Having been a substitute teacher in Horry County Schools, I have witnessed the dumbed-down, milquetoast, “vanilla” curriculum and the even weaker methodologies used to teach the curriculum. Black children are expected to learn from a majority white teaching staff, many of whom are, at best, tolerant of black children or, at worst, openly racist and hostile to black children.

However, it has become undeniable that black children learn when there is implementation of a pedagogy that is African-centered. One such success story is the acclaimed, all-black, Marcus Garvey School in Los Angeles, CA. Dr. Amos Wilson lists the following achievements of the students at the school:

  • Two year olds learn to recite their alphabets in English, Swahili, and Spanish.
  • Three year olds can recite the Latin names of all the major bones in the body and can recognize all 50 states on a map, can cite their capitals with minimal assistance from teachers.
  • It is common place for four year old preschoolers to read from third to sixth grade books. In fact, Garvey students are usually three or more grade levels above the national grade average in reading and math.
  • At Garvey, algebra is taught in fourth grade and trigonometry and calculus taught in early grades.
  • Garvey third grade students scored higher on both reading and math than sixth graders from a public school for gifted (predominantly white children) on identical tests administered to both classes.

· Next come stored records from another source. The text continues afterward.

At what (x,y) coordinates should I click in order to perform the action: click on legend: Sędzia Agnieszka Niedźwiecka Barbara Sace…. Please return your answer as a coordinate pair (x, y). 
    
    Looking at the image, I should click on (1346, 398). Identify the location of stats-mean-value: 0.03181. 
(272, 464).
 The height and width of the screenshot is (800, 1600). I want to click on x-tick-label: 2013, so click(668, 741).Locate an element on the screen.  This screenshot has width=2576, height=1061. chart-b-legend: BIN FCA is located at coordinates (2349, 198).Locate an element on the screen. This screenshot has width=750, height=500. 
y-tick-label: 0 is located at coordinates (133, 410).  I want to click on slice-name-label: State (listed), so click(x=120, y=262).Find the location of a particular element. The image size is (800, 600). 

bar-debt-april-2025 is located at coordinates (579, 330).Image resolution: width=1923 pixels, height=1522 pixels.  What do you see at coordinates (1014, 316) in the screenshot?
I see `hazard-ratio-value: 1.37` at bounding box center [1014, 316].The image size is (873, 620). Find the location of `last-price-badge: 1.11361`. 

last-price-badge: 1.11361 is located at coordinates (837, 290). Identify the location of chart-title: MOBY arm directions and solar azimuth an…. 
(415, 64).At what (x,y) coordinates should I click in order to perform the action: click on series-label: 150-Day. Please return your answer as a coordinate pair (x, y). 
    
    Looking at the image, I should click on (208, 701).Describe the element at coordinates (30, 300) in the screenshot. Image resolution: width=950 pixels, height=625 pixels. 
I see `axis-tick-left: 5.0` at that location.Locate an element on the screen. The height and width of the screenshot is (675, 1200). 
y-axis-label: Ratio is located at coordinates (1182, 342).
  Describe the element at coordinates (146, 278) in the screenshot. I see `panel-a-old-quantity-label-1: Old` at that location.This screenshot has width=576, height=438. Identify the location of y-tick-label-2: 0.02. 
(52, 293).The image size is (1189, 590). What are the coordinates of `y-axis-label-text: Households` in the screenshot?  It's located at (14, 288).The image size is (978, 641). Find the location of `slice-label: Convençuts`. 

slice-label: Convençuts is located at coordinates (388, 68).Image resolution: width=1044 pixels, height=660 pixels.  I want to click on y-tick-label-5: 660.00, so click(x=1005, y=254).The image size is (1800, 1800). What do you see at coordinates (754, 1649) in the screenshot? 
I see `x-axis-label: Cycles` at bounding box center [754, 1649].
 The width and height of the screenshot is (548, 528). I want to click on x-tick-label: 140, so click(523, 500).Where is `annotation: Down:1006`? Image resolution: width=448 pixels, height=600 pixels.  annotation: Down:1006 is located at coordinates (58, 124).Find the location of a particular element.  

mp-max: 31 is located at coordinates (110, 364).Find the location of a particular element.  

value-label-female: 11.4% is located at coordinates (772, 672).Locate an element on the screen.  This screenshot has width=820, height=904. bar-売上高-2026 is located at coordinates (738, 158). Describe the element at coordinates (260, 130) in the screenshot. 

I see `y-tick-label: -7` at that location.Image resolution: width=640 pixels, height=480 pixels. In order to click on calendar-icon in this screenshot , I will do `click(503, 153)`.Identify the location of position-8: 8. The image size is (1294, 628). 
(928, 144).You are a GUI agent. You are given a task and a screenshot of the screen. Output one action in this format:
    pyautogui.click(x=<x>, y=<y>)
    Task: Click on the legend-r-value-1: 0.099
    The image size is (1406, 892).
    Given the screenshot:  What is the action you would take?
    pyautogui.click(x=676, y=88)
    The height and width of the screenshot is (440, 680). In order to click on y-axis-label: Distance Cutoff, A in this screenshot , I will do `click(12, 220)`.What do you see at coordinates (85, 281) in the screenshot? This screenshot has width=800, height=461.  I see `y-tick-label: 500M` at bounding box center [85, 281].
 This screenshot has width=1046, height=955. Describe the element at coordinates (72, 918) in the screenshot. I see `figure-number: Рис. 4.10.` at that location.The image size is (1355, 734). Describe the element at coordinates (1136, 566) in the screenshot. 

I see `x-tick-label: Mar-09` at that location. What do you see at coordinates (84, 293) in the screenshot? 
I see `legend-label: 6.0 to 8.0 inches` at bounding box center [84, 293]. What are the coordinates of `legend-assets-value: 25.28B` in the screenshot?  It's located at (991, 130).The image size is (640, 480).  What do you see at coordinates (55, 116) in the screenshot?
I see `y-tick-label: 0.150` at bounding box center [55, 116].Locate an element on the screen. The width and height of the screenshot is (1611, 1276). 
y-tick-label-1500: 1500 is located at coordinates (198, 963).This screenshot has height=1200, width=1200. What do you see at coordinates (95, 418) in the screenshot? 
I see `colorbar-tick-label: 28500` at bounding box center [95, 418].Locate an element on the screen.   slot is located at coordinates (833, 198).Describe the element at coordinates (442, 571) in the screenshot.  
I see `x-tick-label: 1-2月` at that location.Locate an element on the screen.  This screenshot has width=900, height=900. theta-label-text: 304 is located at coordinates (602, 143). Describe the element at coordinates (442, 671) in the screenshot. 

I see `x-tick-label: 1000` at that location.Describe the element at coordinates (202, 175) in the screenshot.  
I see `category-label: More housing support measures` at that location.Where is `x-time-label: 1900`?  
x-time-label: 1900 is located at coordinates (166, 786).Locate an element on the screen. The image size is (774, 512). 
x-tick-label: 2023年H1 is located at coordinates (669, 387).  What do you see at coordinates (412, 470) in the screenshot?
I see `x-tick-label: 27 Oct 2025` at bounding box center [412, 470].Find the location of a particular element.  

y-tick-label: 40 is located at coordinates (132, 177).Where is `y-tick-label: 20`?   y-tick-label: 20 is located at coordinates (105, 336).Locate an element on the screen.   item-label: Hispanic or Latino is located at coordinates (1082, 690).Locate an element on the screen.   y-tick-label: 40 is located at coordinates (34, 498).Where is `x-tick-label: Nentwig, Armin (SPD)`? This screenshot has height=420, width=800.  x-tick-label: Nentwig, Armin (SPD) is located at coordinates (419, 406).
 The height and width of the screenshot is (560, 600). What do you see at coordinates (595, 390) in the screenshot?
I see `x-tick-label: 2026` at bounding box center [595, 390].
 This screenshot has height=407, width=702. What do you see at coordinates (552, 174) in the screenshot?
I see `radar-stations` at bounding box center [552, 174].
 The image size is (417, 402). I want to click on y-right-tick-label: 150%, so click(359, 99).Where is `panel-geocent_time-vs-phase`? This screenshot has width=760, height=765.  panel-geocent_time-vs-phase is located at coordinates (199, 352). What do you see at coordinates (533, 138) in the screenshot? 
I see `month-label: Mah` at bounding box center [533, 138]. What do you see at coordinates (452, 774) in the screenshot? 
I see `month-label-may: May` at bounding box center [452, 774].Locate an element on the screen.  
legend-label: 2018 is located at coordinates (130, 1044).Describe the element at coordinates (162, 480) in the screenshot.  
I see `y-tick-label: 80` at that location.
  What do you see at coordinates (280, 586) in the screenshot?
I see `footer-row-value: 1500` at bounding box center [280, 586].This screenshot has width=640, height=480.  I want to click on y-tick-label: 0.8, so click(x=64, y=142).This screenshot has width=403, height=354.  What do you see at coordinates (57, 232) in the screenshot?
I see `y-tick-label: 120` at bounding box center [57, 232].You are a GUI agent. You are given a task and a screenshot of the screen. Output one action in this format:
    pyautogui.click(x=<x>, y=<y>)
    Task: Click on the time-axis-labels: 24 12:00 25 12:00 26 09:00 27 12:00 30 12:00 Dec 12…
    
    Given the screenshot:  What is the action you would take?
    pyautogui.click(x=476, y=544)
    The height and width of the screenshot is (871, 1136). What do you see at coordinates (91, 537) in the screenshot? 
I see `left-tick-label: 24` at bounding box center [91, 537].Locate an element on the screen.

Dr. Asa Hilliard further testifies:

…Specifically, Marcus Garvey offers a course in Calculus at the fifth grade, something many of us believe is high level achievement in content, in difficulty, and in complexity to students for whom many had predicted even low level arithmetic to be beyond their means…

The incredible intellectual feats achieved by the Garvey children are compounded by:

  • The fact that, as a general rule, the teachers are hired based on their willingness to teach children the correct way, not based on what type of degrees they have, and
  • The fact that this school accepts all black children, whether they have been labeled as “gifted” by the public school district or not.

I ask this question: Why hasn’t the Horry County School board sent a delegation of teachers and administrators to the Marcus Garvey School, or one of these other great black schools, to learn from proven experts how to intellectually stimulate all black children?

I believe the answer is quite simple: They do not care.

I maintain that the school district simply does not hold the adequate education of black children as a high priority.

How else can they explain their complete silence in the face of the terrible shortage of black teachers with no plan to increase the numbers?

How else can they explain the disproportionate rates of black children being suspended and/or expelled?

How else can they explain the fact that one of the largest concentrations of the black student minority is at the alternative school?

How else can they explain the high percentages of black students failing “End of Course Tests”?

I maintain that these educational administrators, the senior representatives in the school district, and the school board do not care about our children.

With the acceptance of this reality, black parents and all people of good conscience must take up the mission of ensuring the education of our children with more fervor, ambition, and vigilance than ever before.

We must not tolerate the school district’s attempts to throw our children under the bus in the name of some horrific “academic ethnic cleansing”. Our babies are second to none in ability and brilliance, and only when we set high standards for them, and ourselves, will we then see that brilliance shine through.

Dameion B. Fowler is a father, activist, and founder of PISB Publications. He has worked nearly a decade on educational issues, advocating with students as well as teachers.